D65 center unites early education students

Jackie Chiang

Some pre-kindergarten students in Evanston/Skokie School District 65 no longer have to shuffle around elementary or middle school students — they have a brand new place of their own.

The first floor of the new Joseph E. Hill Education Center, located at 1500 McDaniel Ave. adjacent to King Lab School, is dedicated entirely to early childhood education programs.

“The most important thing (about the building) is that all early childhood programs are under one roof,” said Michelle Parke, District 65’s public information coordinator. “What’s really great is that the community can see — visually see — all the childhood programs.”

Before the new center, the early childhood programs and facilities were scattered throughout the district. Most children were housed at Haven Middle School, while others were located at Dawes and Oakton Elementary Schools. This set-up was inappropriate because small children do not belong in middle schools, said district superintendent Hardy Ray Murphy.

Evanston residents agreed. The new education center was part of a $27.5 million referendum approved by voters in March 2000. Construction began last year, and on Aug. 19, the center moved from the old Joseph E. Hill Administration Building, at 1314 Ridge Ave., to its new location.

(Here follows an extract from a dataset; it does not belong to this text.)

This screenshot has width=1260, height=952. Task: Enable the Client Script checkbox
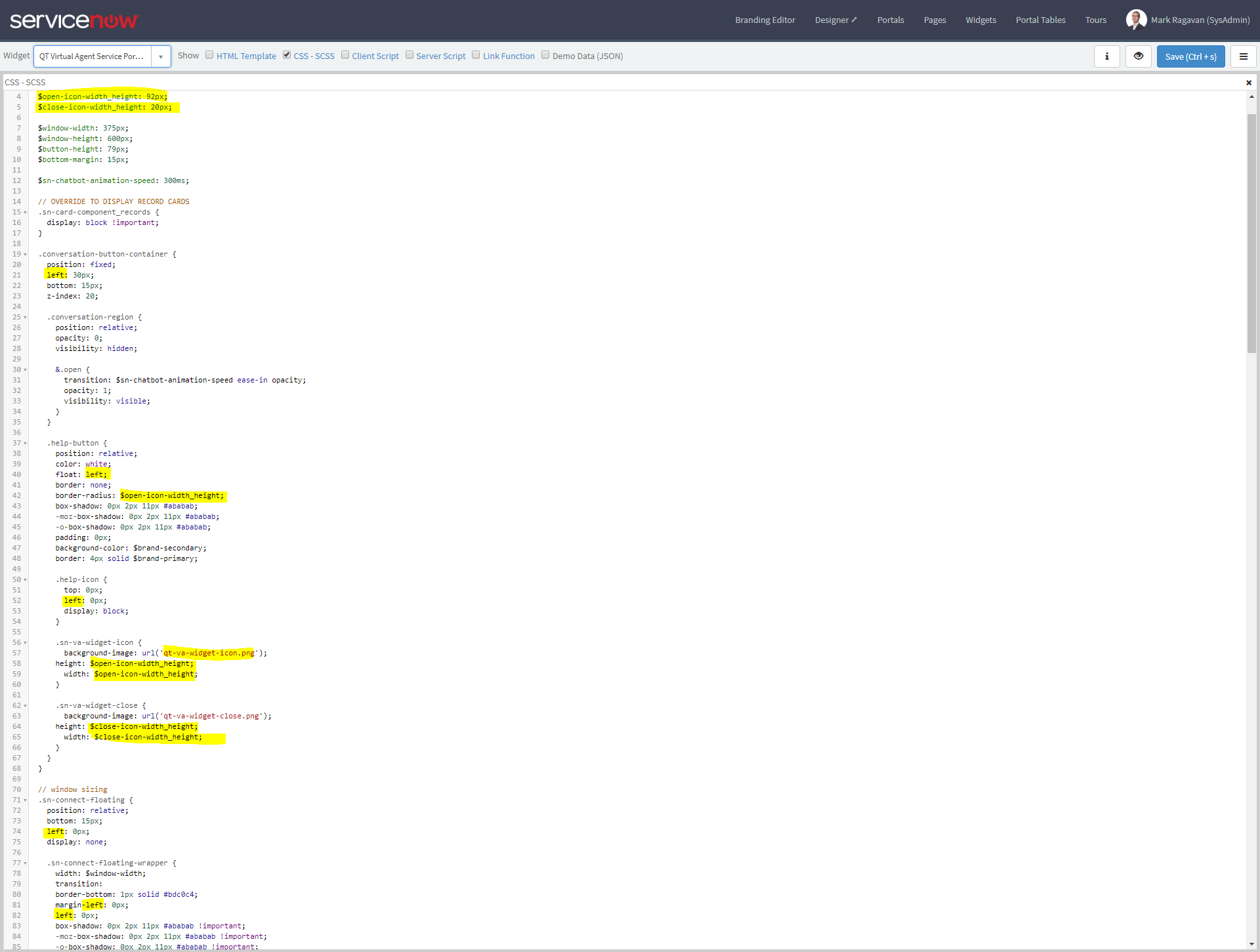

The building cost about $14.5 million, Murphy said.

“As a result (of the new building), our enrollment is up across the board, which is great,” Parke said. “It’s a testament not only to our services but also to the building.”

The building also houses the Family Center, food services and the Evanston School Children’s Clothing Association, which provides free clothes to needy students.

The two-story center’s state-of-the-art facilities include a playground, gym, 16 classrooms and the new Jordan Teacher Center, which provides resources for teachers. The only remaining piece, the new school board room, should be finished by Oct. 14.

Not only intended for the pre-kindergarten programs, the building also houses the district’s administrative offices.

With limited space in the former building, some offices were forced into closets and tiny areas in front of the stairways. The new location boasts 72,500 square feet of space, compared with 14,800 square feet in the older building. Staff that was previously dispersed across three floors are now condensed to one.

Before construction began, there was some neighborhood opposition concerning increased traffic congestion and loss of green space. However, traffic flow has improved thanks to increased parking, and the building minimized the loss of green space, Murphy said.